**What you need to do:** How many lines in the rows below contain the string "Describe"? Case counts, so reply with the number alone.

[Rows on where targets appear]
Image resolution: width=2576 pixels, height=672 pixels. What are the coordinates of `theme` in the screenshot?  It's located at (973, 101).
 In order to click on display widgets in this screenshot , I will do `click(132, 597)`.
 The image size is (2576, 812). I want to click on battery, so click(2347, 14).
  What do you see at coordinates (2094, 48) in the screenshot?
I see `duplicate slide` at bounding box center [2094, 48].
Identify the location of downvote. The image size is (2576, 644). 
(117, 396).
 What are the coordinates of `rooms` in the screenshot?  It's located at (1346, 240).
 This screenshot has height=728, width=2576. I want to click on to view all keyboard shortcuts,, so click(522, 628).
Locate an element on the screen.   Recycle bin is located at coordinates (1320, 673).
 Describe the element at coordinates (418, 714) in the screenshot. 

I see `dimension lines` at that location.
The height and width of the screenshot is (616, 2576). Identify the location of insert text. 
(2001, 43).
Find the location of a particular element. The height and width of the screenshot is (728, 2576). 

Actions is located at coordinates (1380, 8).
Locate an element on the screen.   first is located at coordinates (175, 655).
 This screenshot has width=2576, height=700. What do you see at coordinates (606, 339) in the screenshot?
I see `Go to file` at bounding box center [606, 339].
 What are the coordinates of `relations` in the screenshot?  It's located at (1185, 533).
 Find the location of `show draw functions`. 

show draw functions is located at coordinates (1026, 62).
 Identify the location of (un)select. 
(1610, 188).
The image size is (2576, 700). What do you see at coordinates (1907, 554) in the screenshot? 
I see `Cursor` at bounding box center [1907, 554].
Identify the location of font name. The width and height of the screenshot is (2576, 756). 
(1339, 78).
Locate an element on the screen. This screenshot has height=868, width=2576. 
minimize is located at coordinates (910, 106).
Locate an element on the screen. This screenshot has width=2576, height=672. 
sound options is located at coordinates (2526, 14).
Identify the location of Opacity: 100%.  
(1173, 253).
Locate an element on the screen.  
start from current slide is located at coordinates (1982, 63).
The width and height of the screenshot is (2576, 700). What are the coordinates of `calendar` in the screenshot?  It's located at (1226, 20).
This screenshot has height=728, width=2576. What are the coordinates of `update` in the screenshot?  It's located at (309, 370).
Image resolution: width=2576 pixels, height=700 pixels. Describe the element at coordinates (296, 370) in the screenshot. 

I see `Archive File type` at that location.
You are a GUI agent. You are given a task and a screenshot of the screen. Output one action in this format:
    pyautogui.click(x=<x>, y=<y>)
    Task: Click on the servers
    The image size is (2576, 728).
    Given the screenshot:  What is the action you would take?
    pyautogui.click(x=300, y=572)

**Task result:** 2